Vittorio Medioli

vittorio.medioli@otempo.com.br

A árvore de Calisto

Publicado em: Dom, 09/01/22 - 03h00

A correnteza do tempo passa e arranca o que encontra. A fortuna se alterna em seus favores e desprazeres, o equilíbrio cósmico se encarrega de processar o inevitável com implacável determinação. 

Foi-se aos 83 anos e, para a maioria dos leitores desta coluna, pouco significa Calisto Tanzi, um ex-empresário italiano que sacudiu os noticiários também do Brasil, no final do século passado e no começo do novo. Para enquadrá-lo na moldura, basta lembrar as vitórias de Nelson Piquet na Fórmula 1, com um carro branco-leite e azul como o mar. “Parmalat” era o nome que se destacava, e atrás desse nome de patrocinador emergente do esporte estava exatamente Calisto Tanzi. Naquela época, era raro alguém apostar numa camisa de atleta, num carro de corrida, num time de vôlei, na compra de um jogador de futebol. 

Ele abraçou tudo ao mesmo tempo e mostrou que o investimento de marketing no esporte dava resultado. Um exemplo foi quando contratou o melhor atleta de futebol do Japão apenas para deixá-lo no banco de reserva do Parma Futebol e lançar em Tóquio a camisa dele com a marca Parmalat. Resultado: captou U$ 1,5 bilhão em debêntures para a “fracassada” empresa dele. 

Calisto era arrojado, no limite do temerário, mas seus negócios aumentavam, se multiplicavam – inicialmente, na Itália e, depois, no mundo inteiro. A Parmalat adquiriu dimensões planetárias, ocupou grande fatia de mercado e se ergueu como rival da própria Danone e da Nestlé na comercialização de derivados do leite. Avançou em outras frentes da alimentação, como biscoitos, macarrão, queijos, conservas e molhos de tomates, e também do turismo e da comunicação com canais de TV. No esporte, chegou a controlar vários clubes de futebol – não só o Parma, mas o Palmeiras, aqui, no Brasil – e estampou a marca Parmalat até na camisa do Real Madrid. 

Calisto surfava uma onda de ouro, era o próprio Midas, quebrador de tabu, recordes, firmando-se como um vencedor do impossível. 

As relações políticas dele eram frenéticas, e ele passava mais tempo em Roma que na própria Milão, capital das finanças italianas, ou Parma, sede de seus negócios.
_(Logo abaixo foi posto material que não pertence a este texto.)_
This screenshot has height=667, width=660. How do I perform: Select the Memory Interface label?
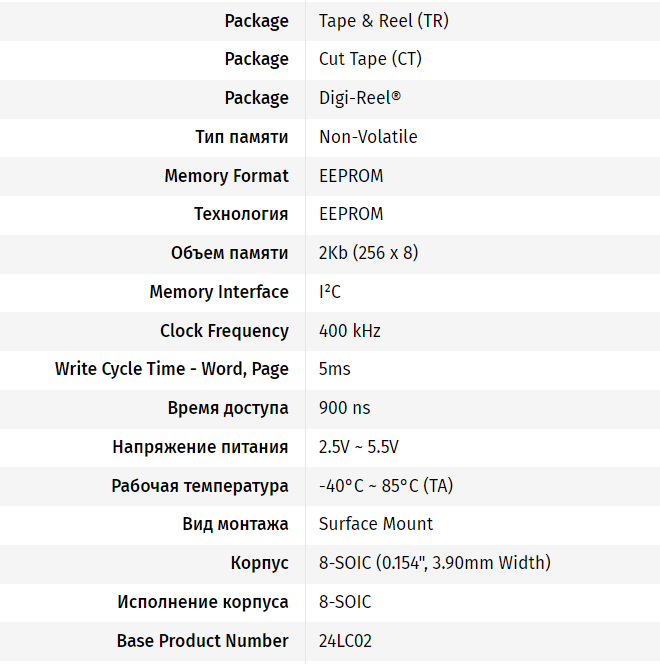219,292
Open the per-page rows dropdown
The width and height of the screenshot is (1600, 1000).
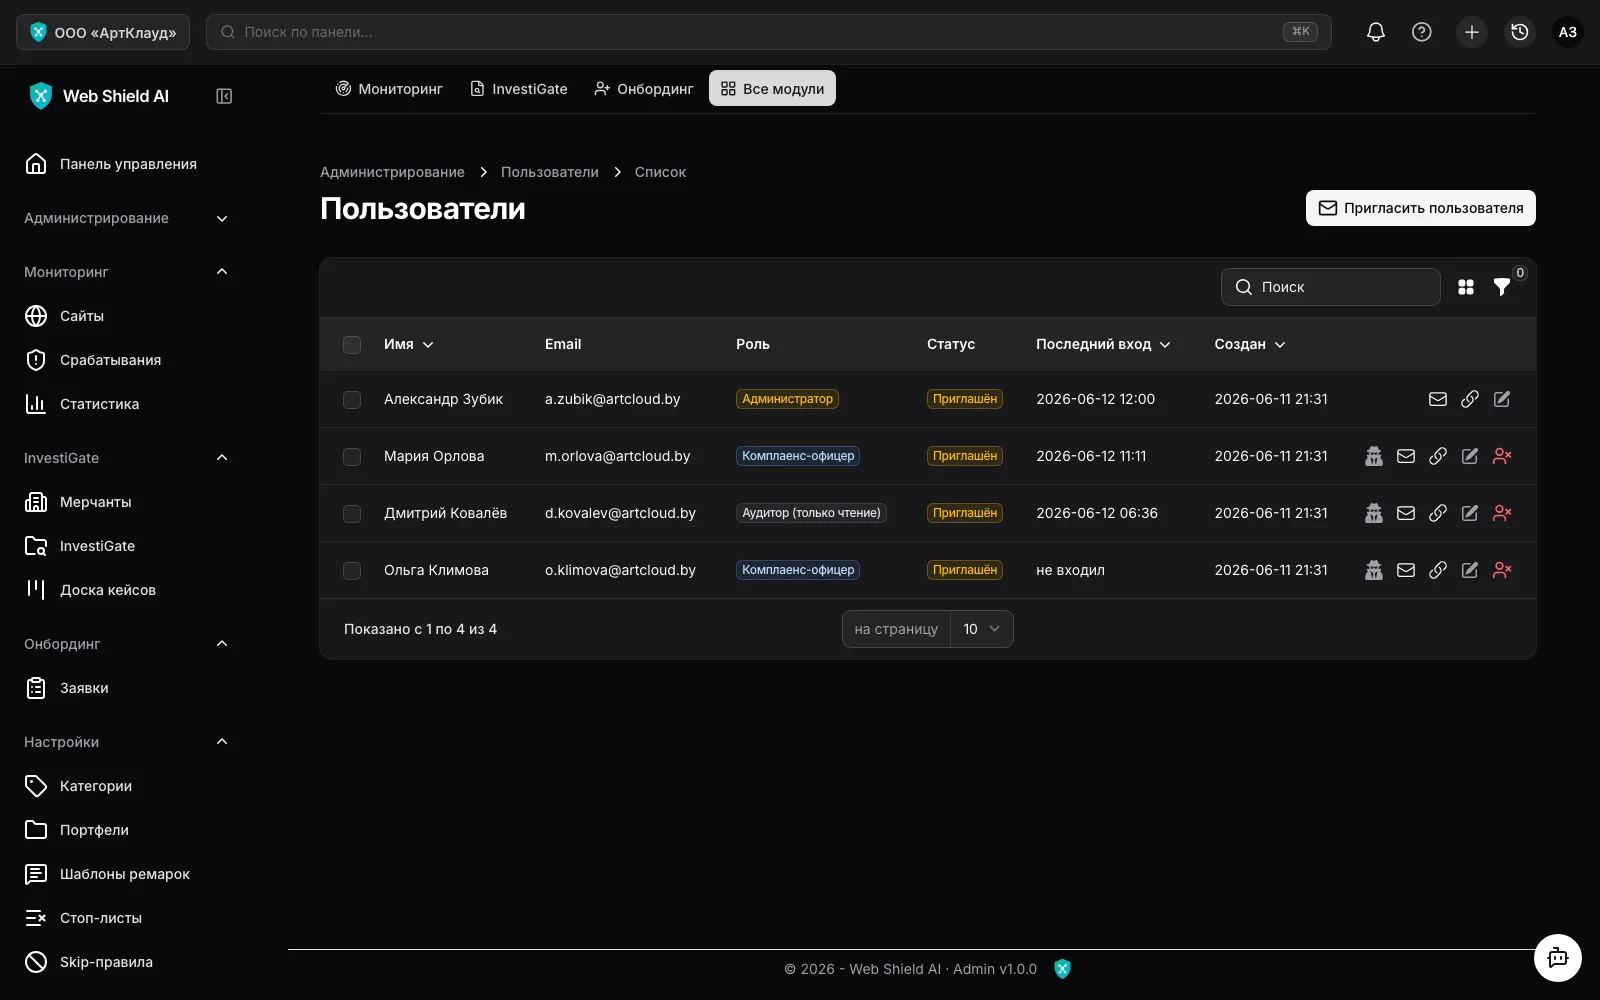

No Brasil, começou em Itamonte, em 1976, tendo comprado em seguida mais de 20 laticínios em todo o território do Brasil e outros tantos em vários países sul-americanos. O Palmeiras ganhava títulos atrás de títulos, e no portfólio da empresa constava mais da metade da seleção brasileira. Os bancos oficiais italianos liberaram bilhões e bilhões como se fosse o dinheiro mais bem investido do mundo. 

Mas a correnteza leva as águas acima do barranco e arrasta árvores seculares, e dessa forma se foi definitivamente a Parmalat de Calisto. Caiu pondo fim a uma ciranda que faz lembrar, aqui do outro lado do oceano, Eike Batista, os irmãos Joesley e Wesley Batista e Marcelo Odebrecht. 

Na verificação das contas secretas de Calisto, descobriram-se os nomes de centenas de políticos de todos os partidos. Raro um político de médio prestígio e sucesso não ter confessado o recebimento “dentro da cota legal” eleitoral. A parte não legal ninguém reconheceu. 

Morreu agora, com 83 anos, depois que sua coleção de arte, seu iate principesco, seus aviões transcontinentais, suas casas e qualquer objeto foram a leilão para amenizar o rombo de R$ 120 bilhões, ocorrido em 2003, quando a não renovação de um empréstimo desencadeou o tsunami que varreu seu frágil castelo de papel e fraudes contábeis. Os bancos aceitaram em garantia um saldo de U$ 4 bilhões na conta das ilhas Cayman – que, na realidade, nunca existiu. 

A filha, uma espécie de princesa, passou a trabalhar de recepcionista no balcão de um hotel, e o filho, que morava aqui no Brasil no auge da ciranda, submergiu no anonimato. 

Como todas as árvores que deram frutos e sombra no império de Calisto, sumiram como bolhas de sabão. O ex-empresário permaneceu longos anos na cadeia, sem mordomias, até que, por idade e condições físicas, foi arrestado em prisão domiciliar. 

Enquanto se pensa serem necessárias algumas gerações para tantos feitos, Calisto conseguiu queimar as etapas tanto na escalada quanto na queda. Dele, em breve, restará uma lembrança, que depois se apagará, como da árvore que nasceu portentosamente frondosa e se foi na enchente.